Im Ernst: Es gibt genau diese Typen in einer Vielzahl und bei jedem dieser Penner habe ich etwas Liebenswertes entdeckt. Und ich habe mit einigen gesprochen und mit ihnen gelacht. So entsteht Stoff für eine neue Geschichte.
Liebe Grüße
eduard
 

flammarion

Foren-Redakteur
Teammitglied
also,

wenn ick nochmal geboren werde, dann nur als mann. ich fand hin und wieder auch mal einen penner sympathisch, hab aber nie gewagt, ihn anzusprechen. ganz lieb grüßt
 

Breimann

Mitglied
Ist "Mann" sein erstrebenswert?

Ich glaube, liebe Flammarion,
das wäre ein diskussionwürdiges Thema.

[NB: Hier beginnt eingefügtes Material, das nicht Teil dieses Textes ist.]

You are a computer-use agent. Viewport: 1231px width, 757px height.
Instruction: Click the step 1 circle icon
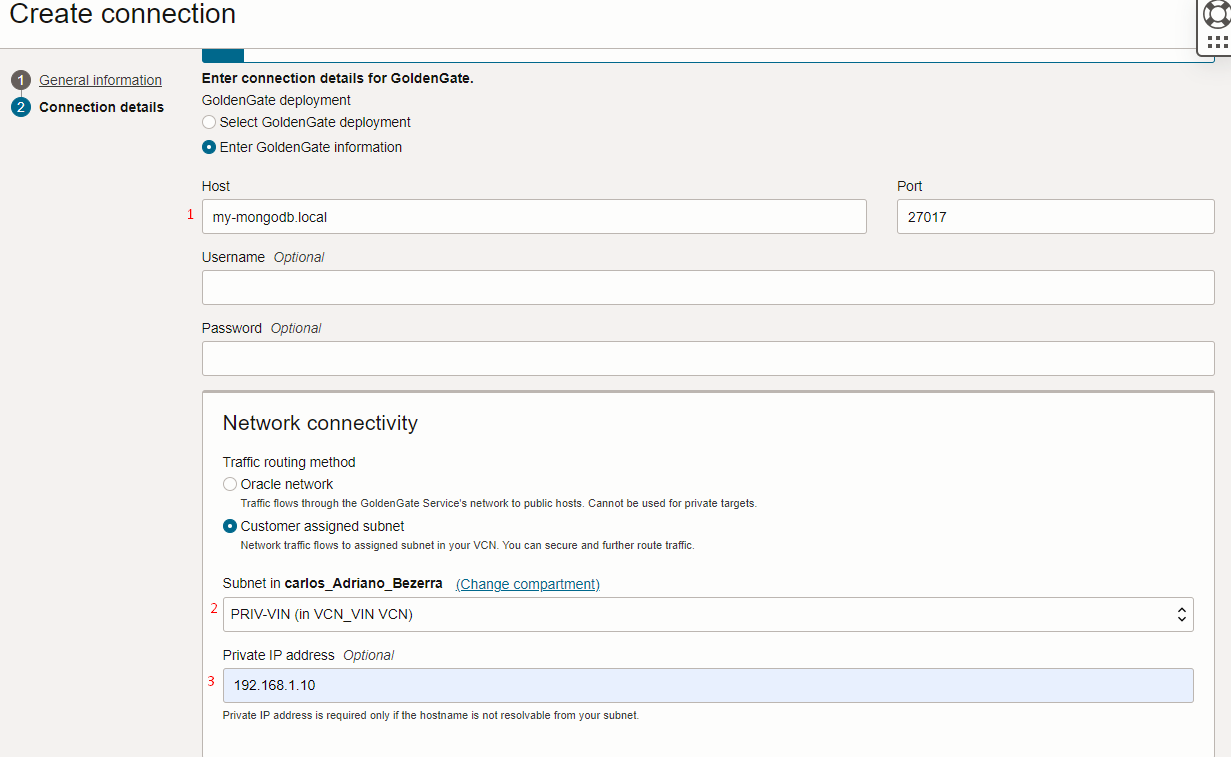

Aber Mut, der wohl dazu gehört, einen fremden Menschen anzusprechen, den haben Frauen manchmal mehr als Männer - und mehr Feingefühl im Umgang mit solchen Menschen noch dazu.
Ich schreibe gerne - und viel - über Menschen "zweiter Klasse", wie sie mal ein Kritiker genannt hat. Vielleicht bin ich manchen dieser Typen ähnlicher als andre Leute - und ich selber - glauben.
Liebe Grüße
eduard
 

flammarion

Foren-Redakteur
Teammitglied
ja,

über das thema mann oder frau habe ich schon mit meinen brüdern endlose diskussionen geführt. mein großer bruder hätte auf der stelle mit mir getauscht. ich bin von unserer tante erzogen worden, und so, wie sie das tat, war ich fest überzeugt, daß mir sehr vieles erspart geblieben wäre, wenn ich ein junge gewesen wäre. ganz lieb grüßt
 

Breimann

Mitglied
Ohne Unterschied

Liebe flammarion,
gibt es einen "relevanten" Unterschied zwischen Mann und Frau, wenn wir mal vom Sex absehen wollen?
Da wird so viel durch die Eltern und Brüder, oder Schwestern, aber auch durch das ganze soziale Umfeld hineingedrückt. Bei anderen (Naturvölkern) sieht das ganz anders aus.